TechEarl

Docker Restart Policies and Health Checks

Make containers come back automatically after crashes and reboots, and tell Compose how to wait until a service is actually ready (not just started). Restart policies, HEALTHCHECK, and depends_on: condition: service_healthy.

Ishan Karunaratne⏱️ 7 min readUpdated
Share thisCopied
Restart policies (always, unless-stopped, on-failure), HEALTHCHECK in Dockerfile and Compose, and depends_on: condition: service_healthy to wait until the database is actually ready.

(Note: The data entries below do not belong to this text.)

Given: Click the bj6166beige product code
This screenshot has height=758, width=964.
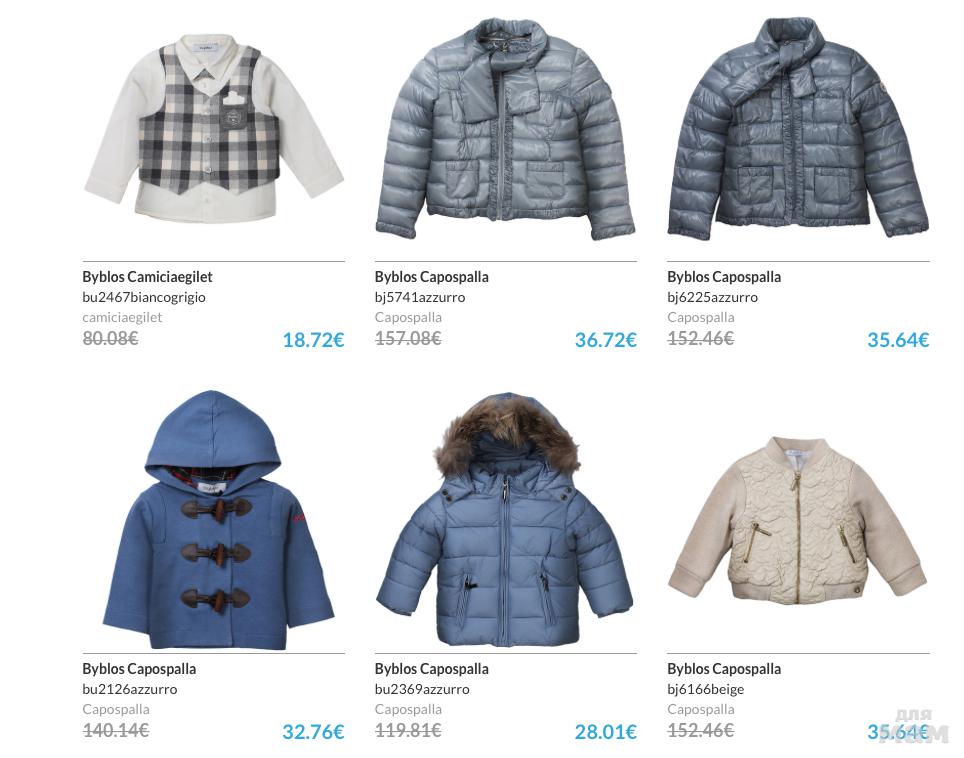Looking at the screenshot, I should 706,689.
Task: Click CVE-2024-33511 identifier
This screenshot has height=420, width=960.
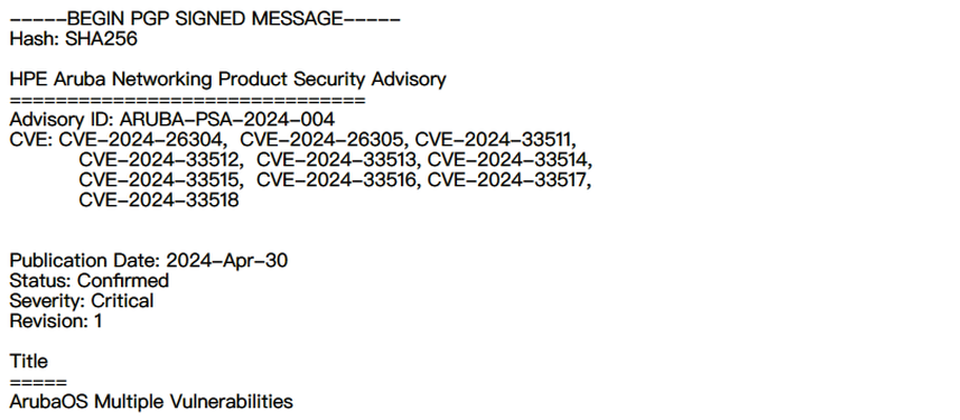Action: [x=495, y=140]
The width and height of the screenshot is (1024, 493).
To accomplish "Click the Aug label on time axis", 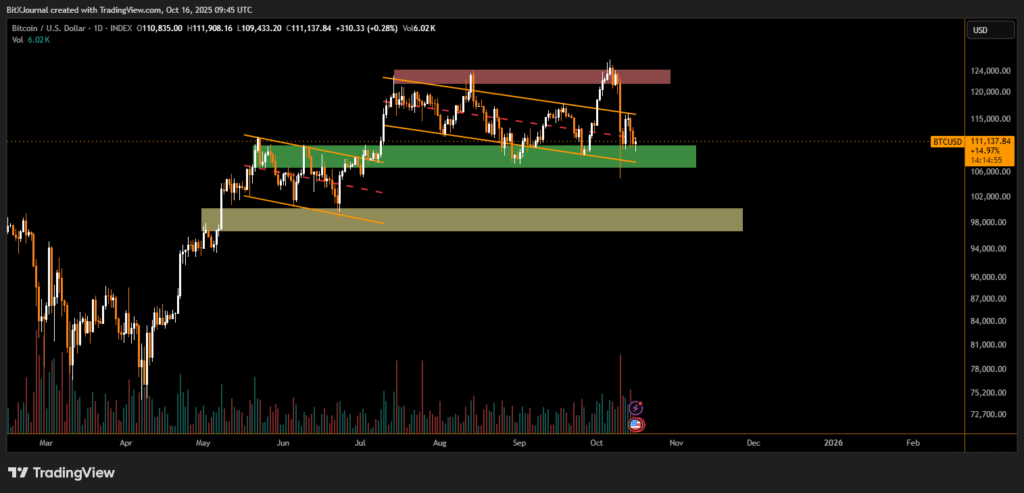I will pyautogui.click(x=441, y=441).
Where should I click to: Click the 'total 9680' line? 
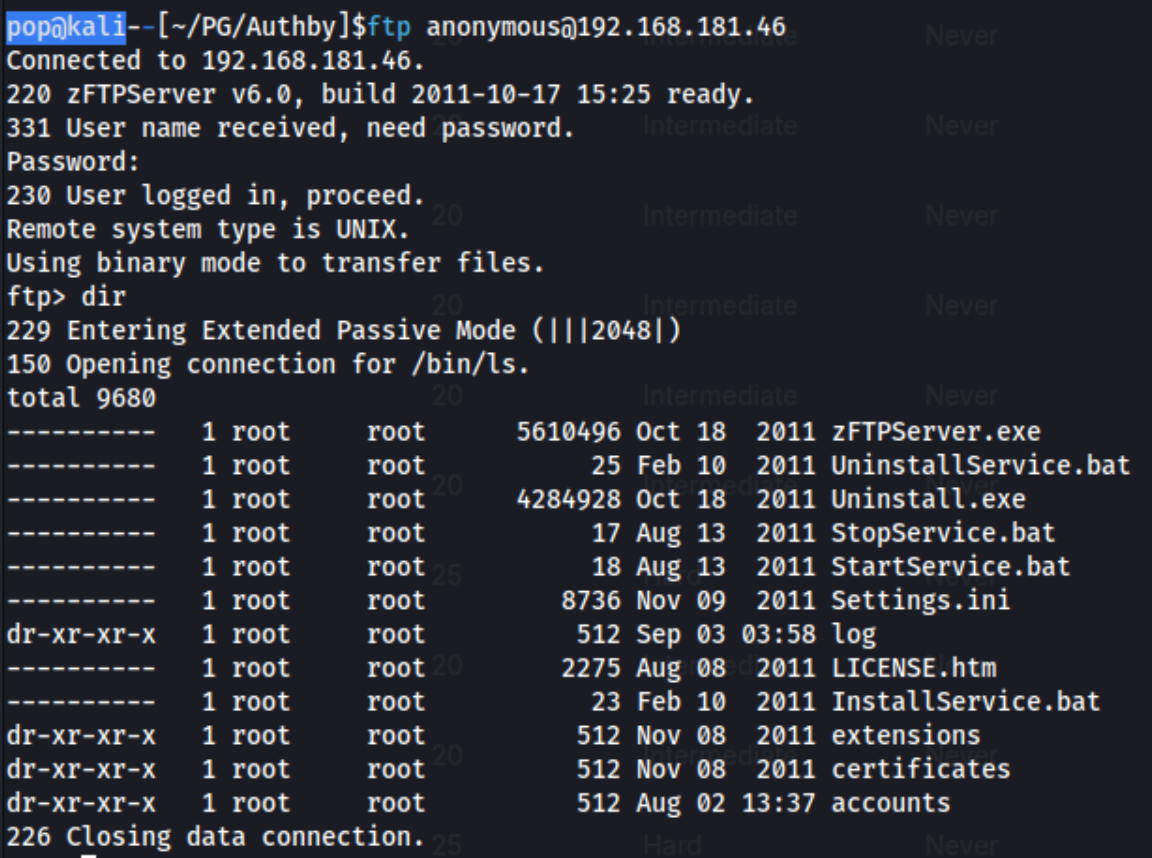[x=81, y=398]
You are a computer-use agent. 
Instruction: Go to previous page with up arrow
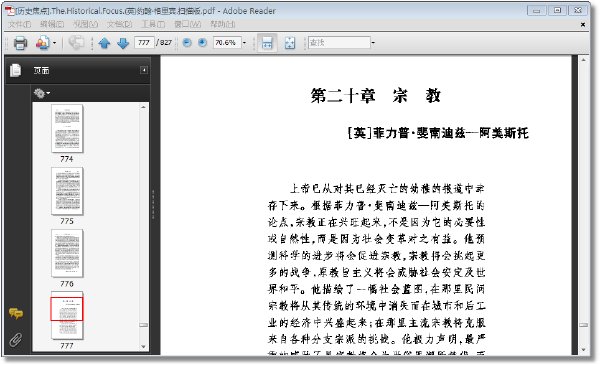[x=104, y=43]
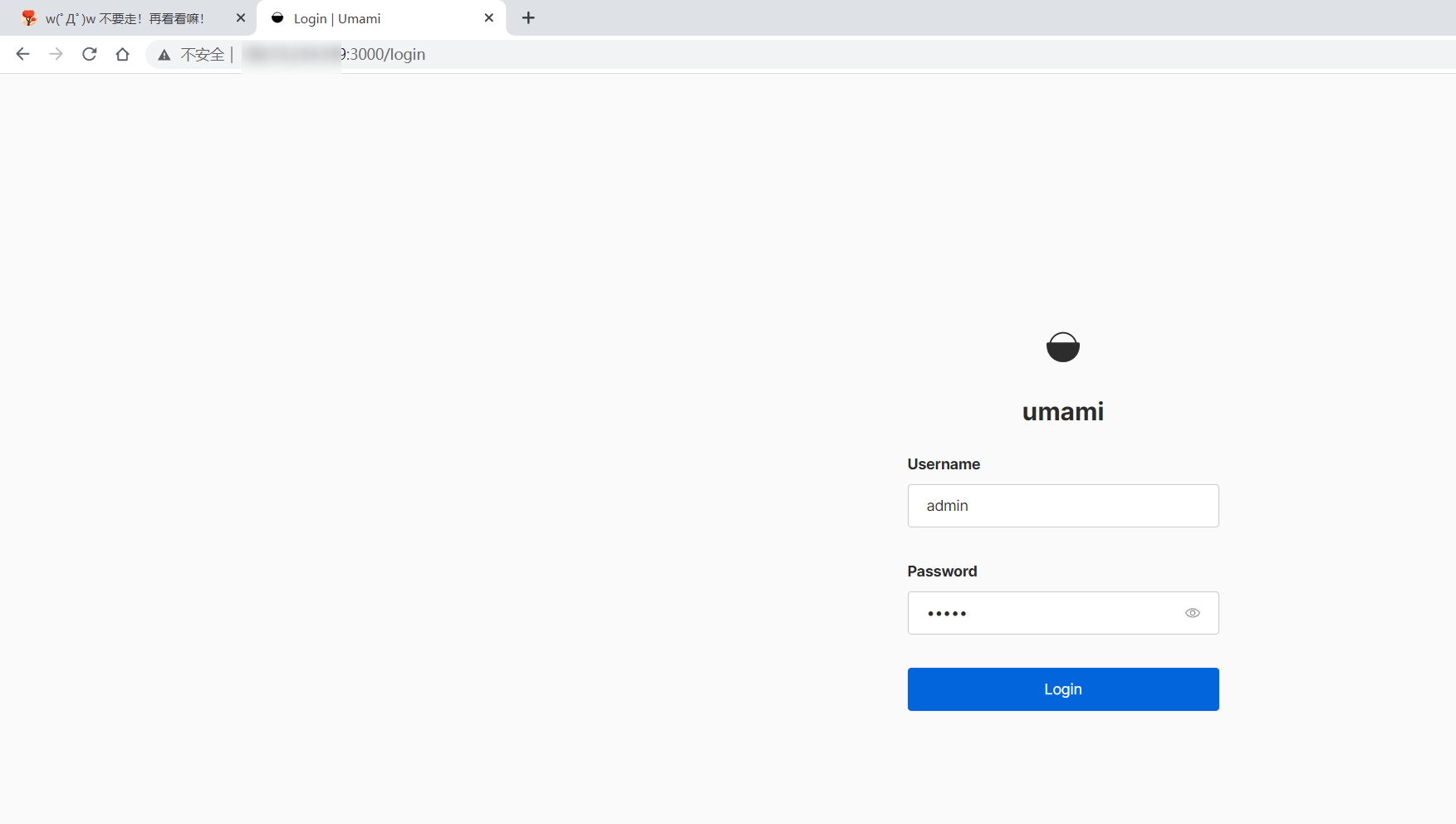1456x824 pixels.
Task: Close the Login | Umami tab
Action: tap(489, 17)
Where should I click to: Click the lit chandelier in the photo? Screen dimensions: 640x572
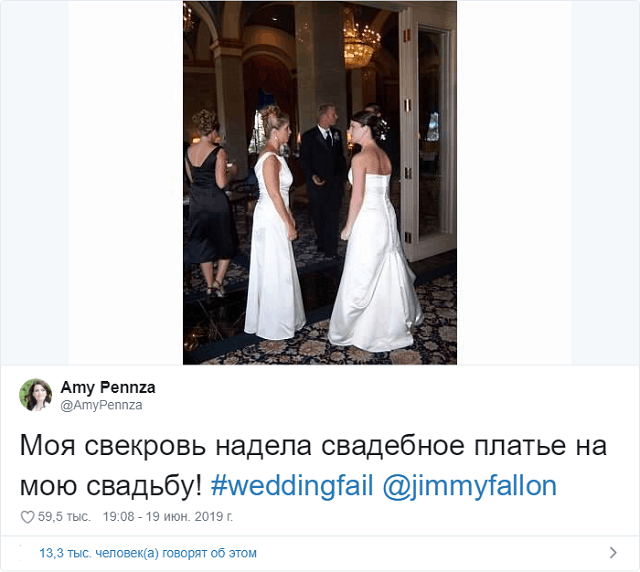point(359,43)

Two related but distinct features: restart policies say what happens when a container exits (crashes, host reboots), and health checks say whether the process inside the container is actually working. Pair them with Compose's depends_on: condition: service_healthy and your stack starts in the right order with the right resilience.

Restart policies

Set with --restart on docker run, or restart: in Compose. Four values:

PolicyBehavior
no (default)Never restart. Container exits, stays exited.
on-failure[:max]Restart only on non-zero exit. Optional max-retries count.
alwaysAlways restart, including after host reboot. Even restarts after you manually stopped it.
unless-stoppedAlways restart, except when you explicitly stopped it. Same as always minus the surprise.
bash
docker run -d --restart unless-stopped --name web nginx:alpine
yaml
services:
  web:
    image: nginx:alpine
    restart: unless-stopped

unless-stopped is the right default for almost every long-running service. It restarts on crashes and host reboots (what you want), but stays stopped when you docker stop it explicitly (also what you want — you stopped it on purpose).

always differs in exactly one place: after a docker stop, the next time the daemon starts (e.g., after a host reboot), always starts the container even though you'd stopped it. Surprising. Use unless-stopped instead.

What about exit codes?

on-failure only restarts on non-zero exit. The conventions:

  • Exit 0 — normal, intentional exit. on-failure doesn't restart.
  • Exit 1-126 — application error. on-failure restarts.
  • Exit 137 — OOMKilled. Container ran out of memory and got killed. on-failure restarts (and the same OOM will probably happen again — fix the memory limit).
  • Exit 143 — SIGTERM. Usually from docker stop. on-failure doesn't restart.

on-failure:5 retries up to 5 times before giving up. Useful when an app crashes on bad input and you want it to try a few times but not loop forever.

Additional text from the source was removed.